=== Begin Enclosure ===

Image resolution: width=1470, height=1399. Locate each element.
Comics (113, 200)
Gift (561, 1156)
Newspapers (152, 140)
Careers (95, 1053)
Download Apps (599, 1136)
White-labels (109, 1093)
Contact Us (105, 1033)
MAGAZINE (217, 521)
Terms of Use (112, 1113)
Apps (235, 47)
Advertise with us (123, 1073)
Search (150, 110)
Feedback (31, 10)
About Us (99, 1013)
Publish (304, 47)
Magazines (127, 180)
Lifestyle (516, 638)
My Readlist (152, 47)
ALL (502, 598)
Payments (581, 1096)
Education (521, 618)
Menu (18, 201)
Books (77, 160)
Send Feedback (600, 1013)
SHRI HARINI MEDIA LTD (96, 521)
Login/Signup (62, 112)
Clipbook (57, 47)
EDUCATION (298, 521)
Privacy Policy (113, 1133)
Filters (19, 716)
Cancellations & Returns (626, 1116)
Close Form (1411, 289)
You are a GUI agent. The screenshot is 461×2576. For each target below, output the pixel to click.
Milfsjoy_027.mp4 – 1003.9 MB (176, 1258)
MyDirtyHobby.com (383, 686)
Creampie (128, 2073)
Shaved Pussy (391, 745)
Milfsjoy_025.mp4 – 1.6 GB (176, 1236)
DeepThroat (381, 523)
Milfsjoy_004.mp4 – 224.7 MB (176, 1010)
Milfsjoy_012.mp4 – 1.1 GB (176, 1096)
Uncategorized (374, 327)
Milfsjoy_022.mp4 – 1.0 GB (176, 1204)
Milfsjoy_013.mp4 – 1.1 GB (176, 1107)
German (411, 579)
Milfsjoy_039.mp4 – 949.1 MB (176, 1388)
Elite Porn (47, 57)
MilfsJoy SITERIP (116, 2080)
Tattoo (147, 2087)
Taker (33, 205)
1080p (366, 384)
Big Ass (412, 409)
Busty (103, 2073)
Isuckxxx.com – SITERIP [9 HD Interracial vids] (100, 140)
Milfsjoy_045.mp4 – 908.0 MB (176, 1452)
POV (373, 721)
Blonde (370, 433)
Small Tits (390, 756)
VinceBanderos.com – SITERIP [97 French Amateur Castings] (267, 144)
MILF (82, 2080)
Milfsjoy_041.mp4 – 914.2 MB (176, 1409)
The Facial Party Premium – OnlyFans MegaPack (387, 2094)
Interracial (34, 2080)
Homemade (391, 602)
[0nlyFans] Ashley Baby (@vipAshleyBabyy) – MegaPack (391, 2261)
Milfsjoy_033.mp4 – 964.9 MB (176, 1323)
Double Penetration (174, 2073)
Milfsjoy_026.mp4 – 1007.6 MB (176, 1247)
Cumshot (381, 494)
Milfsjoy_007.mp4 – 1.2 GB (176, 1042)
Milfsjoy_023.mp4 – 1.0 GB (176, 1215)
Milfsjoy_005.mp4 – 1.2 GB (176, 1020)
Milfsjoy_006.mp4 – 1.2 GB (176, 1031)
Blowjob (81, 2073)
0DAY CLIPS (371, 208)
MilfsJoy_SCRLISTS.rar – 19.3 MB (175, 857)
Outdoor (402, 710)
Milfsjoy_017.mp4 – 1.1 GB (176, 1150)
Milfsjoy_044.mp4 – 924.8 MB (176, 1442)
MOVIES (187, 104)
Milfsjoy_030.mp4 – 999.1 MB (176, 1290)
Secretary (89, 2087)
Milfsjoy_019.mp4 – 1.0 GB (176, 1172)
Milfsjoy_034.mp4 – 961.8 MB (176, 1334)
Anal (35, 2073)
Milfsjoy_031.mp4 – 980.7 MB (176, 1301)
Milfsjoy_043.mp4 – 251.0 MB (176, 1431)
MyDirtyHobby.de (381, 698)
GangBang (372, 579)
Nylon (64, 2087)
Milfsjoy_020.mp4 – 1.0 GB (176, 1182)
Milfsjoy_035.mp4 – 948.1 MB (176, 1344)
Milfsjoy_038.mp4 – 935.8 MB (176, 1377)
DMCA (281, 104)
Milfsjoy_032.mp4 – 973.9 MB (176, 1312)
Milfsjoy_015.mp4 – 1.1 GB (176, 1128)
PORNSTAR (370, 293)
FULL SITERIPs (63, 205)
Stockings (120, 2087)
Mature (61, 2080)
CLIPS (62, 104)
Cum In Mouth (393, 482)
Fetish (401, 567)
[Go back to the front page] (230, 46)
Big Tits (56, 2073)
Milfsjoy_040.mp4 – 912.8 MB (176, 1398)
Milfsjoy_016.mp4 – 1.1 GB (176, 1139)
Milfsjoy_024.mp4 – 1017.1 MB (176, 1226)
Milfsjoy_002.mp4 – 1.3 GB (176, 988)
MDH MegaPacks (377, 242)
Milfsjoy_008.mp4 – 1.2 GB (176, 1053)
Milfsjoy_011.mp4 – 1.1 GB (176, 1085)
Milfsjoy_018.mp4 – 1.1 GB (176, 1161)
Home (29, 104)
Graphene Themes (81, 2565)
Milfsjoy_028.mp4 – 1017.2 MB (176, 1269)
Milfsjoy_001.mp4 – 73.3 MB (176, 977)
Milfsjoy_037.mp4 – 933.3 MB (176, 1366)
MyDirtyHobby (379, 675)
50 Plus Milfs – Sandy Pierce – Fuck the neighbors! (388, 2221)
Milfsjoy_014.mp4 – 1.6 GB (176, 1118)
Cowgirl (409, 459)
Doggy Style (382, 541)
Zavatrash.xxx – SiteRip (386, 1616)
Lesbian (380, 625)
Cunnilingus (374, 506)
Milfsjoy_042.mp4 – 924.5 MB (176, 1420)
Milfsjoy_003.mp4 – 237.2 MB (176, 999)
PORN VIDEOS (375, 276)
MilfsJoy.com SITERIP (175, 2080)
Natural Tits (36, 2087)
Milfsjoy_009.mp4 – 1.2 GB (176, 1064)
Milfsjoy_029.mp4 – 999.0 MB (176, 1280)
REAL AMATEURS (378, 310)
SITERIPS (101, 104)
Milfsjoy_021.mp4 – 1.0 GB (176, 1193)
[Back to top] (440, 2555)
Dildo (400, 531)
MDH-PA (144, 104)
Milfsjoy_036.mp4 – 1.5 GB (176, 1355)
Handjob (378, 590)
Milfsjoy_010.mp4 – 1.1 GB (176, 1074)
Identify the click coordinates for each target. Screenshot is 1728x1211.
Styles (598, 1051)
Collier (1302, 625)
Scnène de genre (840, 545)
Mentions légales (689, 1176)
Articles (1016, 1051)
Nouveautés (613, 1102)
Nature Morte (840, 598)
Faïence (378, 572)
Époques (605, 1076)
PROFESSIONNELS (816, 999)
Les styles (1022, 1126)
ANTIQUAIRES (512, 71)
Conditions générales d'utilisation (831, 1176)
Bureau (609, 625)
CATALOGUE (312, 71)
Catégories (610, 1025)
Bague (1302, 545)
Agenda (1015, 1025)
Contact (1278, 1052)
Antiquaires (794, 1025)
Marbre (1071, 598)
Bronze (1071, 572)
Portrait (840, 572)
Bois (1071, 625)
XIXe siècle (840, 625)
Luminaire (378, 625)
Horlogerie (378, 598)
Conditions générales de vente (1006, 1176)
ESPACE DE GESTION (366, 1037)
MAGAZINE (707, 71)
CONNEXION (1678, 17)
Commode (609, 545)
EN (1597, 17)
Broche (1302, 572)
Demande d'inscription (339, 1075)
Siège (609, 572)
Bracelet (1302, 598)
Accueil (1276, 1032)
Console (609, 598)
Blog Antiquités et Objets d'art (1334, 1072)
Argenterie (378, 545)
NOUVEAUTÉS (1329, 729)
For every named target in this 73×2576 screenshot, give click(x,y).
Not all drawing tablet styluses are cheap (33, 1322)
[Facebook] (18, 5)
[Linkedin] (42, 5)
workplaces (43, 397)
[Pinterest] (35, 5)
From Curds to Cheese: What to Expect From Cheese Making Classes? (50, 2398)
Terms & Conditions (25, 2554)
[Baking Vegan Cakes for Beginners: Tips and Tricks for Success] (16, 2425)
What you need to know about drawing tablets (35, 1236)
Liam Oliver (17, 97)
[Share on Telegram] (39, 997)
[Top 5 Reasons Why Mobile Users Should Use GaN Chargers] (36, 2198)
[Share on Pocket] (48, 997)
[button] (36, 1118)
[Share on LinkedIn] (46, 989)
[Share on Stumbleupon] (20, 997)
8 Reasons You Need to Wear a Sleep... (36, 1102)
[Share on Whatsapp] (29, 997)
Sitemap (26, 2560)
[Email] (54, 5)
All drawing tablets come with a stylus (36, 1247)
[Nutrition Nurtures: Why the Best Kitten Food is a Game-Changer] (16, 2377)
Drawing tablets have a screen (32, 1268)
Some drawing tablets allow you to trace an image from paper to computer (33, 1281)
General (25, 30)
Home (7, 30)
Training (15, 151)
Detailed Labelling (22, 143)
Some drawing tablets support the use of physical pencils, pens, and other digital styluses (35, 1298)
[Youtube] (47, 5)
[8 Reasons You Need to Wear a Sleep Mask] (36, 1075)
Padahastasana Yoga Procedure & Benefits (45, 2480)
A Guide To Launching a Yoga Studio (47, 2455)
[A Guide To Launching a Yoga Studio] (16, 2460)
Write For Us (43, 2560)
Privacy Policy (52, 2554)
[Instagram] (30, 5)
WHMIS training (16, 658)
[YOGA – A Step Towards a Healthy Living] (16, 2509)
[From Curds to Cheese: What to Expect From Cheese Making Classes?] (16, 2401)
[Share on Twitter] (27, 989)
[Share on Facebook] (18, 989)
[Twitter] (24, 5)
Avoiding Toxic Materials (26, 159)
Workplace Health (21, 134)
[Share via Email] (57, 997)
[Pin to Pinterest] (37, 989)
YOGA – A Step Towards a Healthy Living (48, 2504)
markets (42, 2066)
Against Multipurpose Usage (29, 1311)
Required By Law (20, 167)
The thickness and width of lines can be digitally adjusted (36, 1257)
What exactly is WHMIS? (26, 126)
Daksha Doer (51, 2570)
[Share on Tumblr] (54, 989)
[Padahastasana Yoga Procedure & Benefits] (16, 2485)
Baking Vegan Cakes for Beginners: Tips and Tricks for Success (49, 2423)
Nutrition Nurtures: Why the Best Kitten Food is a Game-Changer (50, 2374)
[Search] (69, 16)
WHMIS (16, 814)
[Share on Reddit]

=== End Enclosure ===

■ **EXERCISE REQUIREMENTS**
When you repeat the lines, start with the first line of the material and end with the line that contains "Publish (304, 47)", keeping both and reproducing each exactly, with nothing added.

■ **RESPONSE BELOW**
Image resolution: width=1470, height=1399. Locate each element.
Comics (113, 200)
Gift (561, 1156)
Newspapers (152, 140)
Careers (95, 1053)
Download Apps (599, 1136)
White-labels (109, 1093)
Contact Us (105, 1033)
MAGAZINE (217, 521)
Terms of Use (112, 1113)
Apps (235, 47)
Advertise with us (123, 1073)
Search (150, 110)
Feedback (31, 10)
About Us (99, 1013)
Publish (304, 47)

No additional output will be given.